Hasta yatağında yatmakta olan cihan hükümdarı dairenin içine giren iki şahısa gözlerini çevirdi.
Daha sonra bu şahıslardan biri Müjgan Sultan, diğeri Dilruba Sultan aynı anda selam durdu.
Dilruba Sultan hızlı bir kaç adımla hasta yatağının yanına gidip, diz çöktü.
"Hünkarım, nasılsınız?"
Endişe ile konuşup, hasta yatağında yatan yaşlı adamın elini aldı ve eline bir öpücük kondurdu.
Müjgan Sultan arkadan gelip, tekrar selam dururken "Hünkarım, Rabbim sıhhat versin." Dedi.
Mehmet Han'ın bakışları önce Müjgan Sultana daha sonrada kızı Dilruba Sultan'a döndü.
"Endişe etmeyesin Dilruba'm, hekimler tez vakitte ayağı kalkacağımı söyler."
Lâkin bunlar sahici yalanlardan ibaretti. Hekimler, Cihan hükümdarının her geçen ilerleyen ince hastalığından haberdi ve ailesine durumu birbir izah ediyordu lâkin hakikat cihan hükümdarından saklanıyordu.

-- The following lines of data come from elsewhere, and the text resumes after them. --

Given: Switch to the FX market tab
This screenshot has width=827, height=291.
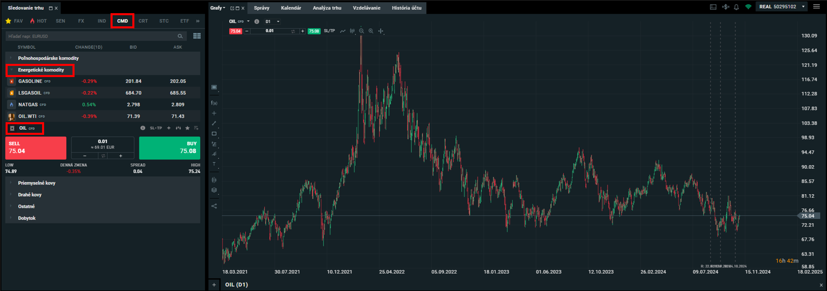Looking at the screenshot, I should click(x=81, y=21).
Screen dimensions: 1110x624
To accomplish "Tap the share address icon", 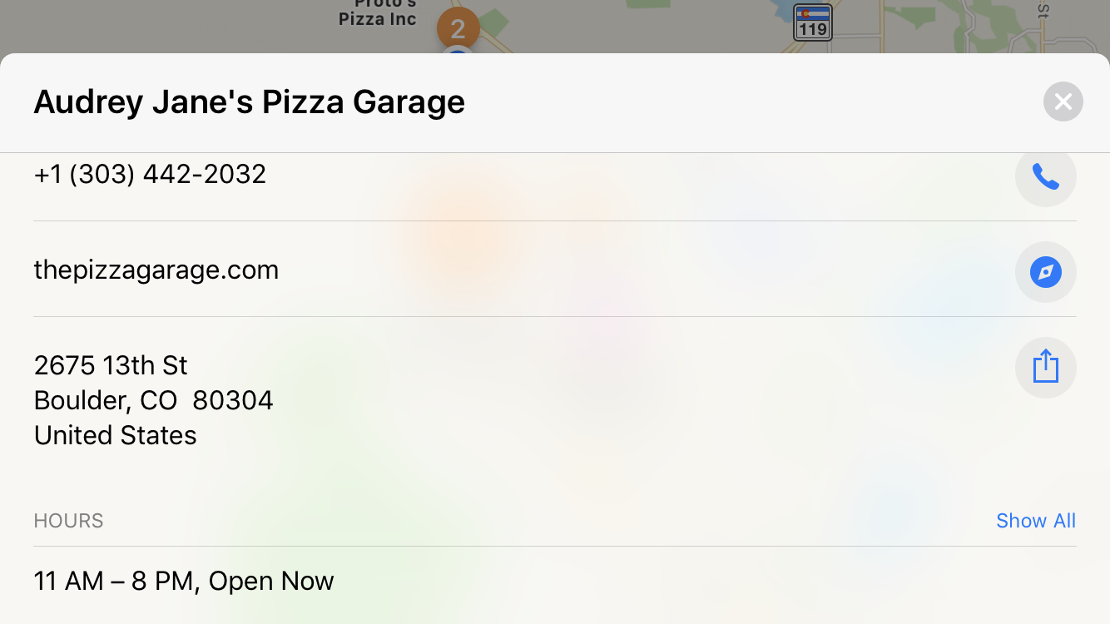I will (x=1045, y=368).
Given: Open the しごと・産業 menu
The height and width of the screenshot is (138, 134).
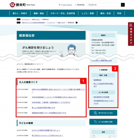Looking at the screenshot, I should click(x=88, y=13).
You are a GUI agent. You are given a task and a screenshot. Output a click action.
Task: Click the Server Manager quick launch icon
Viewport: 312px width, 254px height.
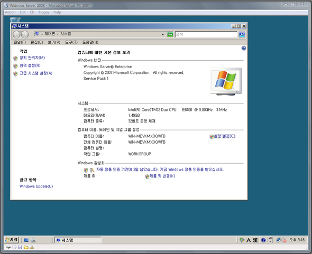point(33,240)
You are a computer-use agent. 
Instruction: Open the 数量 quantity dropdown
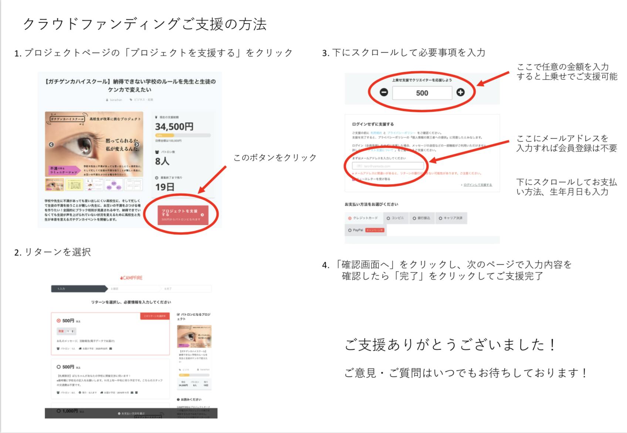click(x=67, y=331)
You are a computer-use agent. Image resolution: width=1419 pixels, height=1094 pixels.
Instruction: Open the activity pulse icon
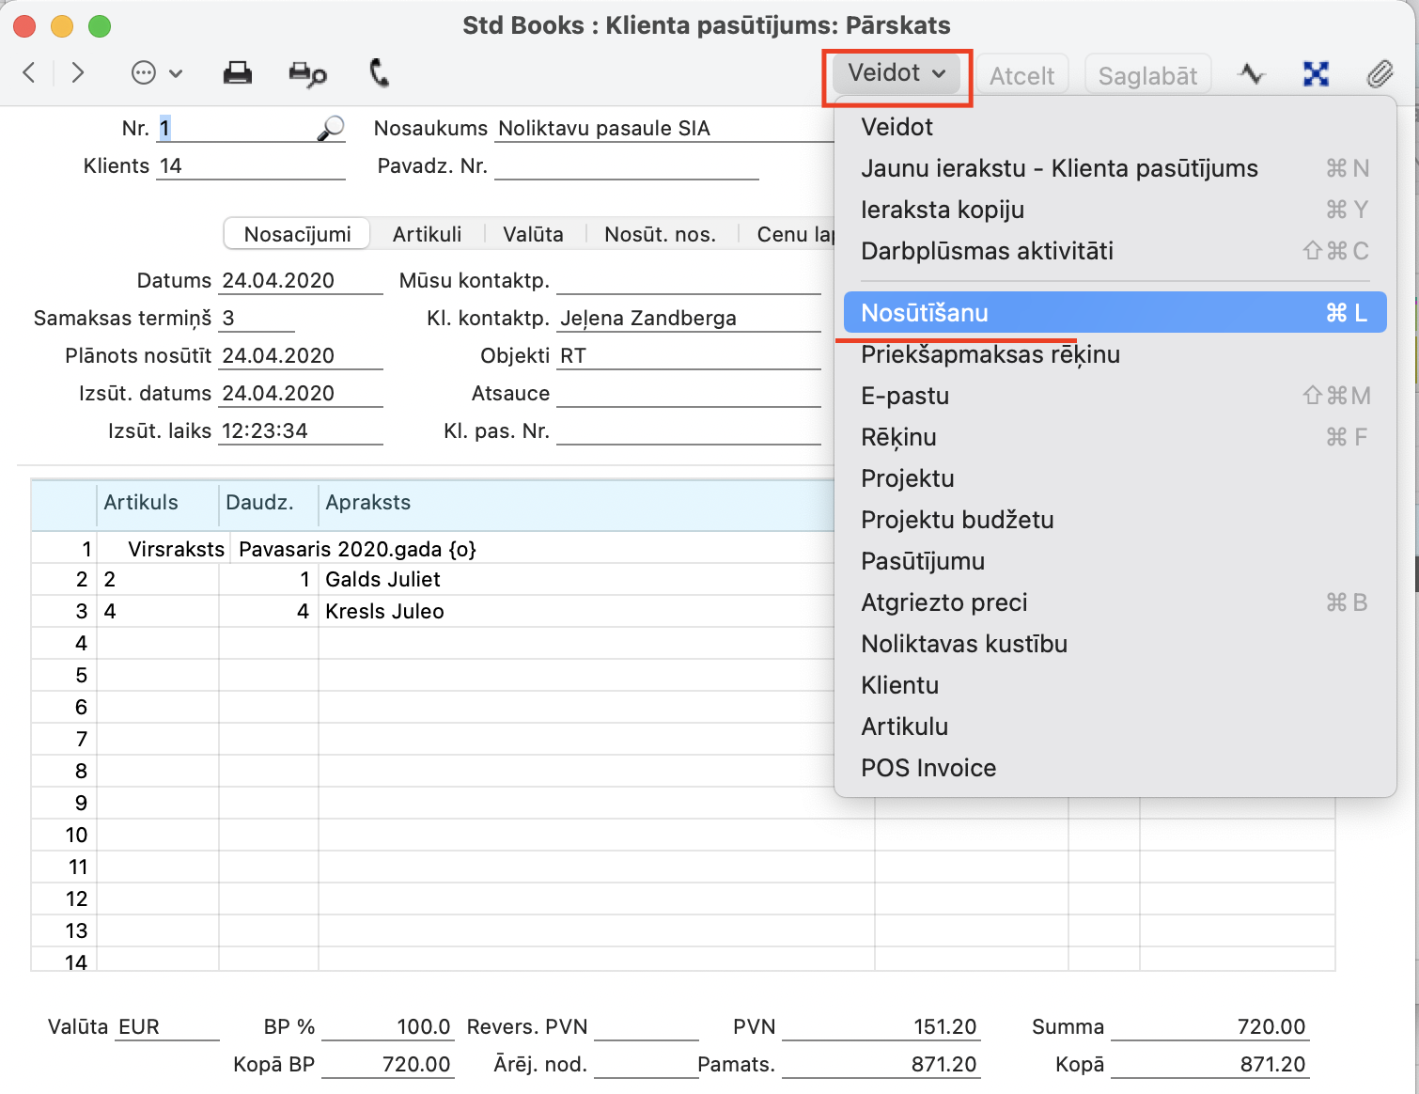(1251, 73)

"Elbette Hünkarım, tez vakitte ayaklanıp, tahtınızın ve payitahtın başkan geçeceğinize inancım sonsuz."
"Dilruba, hadi kızım hünkarımızı yalnız bırakalım. Hasta ziyaretinin kısası makbuldür."

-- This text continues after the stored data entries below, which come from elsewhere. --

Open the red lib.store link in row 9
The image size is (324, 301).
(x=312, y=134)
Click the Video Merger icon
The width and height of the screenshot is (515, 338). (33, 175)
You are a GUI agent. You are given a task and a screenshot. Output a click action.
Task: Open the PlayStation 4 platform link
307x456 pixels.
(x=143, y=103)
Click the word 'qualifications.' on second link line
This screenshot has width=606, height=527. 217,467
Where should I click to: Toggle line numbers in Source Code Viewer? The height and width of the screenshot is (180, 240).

Dilruba Sultan yavaşça ayağı kalıp, yüzünde bir gülümseme takındı. Müjgan Sultanda tıpkı Dilruba Sultan gibi gülümserken "Bir emirniz, isteğiniz olursa kapı kulu ağaları ile haber gönderin hünkarım. Kuş gibi uçar, burada biterim." Dedi.
Yaşlı ve bitkin padişah gözlerini yumup, kapatırken Müjgan Sultan ve Dilruba Sultan selam durup, yavaşça geri geri daireden dışarı çıktı.
Daireden çıktıları vakit Müjgan Sultan, Dilruba Sultanı kolundan tutup kendine yaklaştırdı.
"Bunların hepsinin sahici bir yalan olduğunu umarım bilirsin Dilruba."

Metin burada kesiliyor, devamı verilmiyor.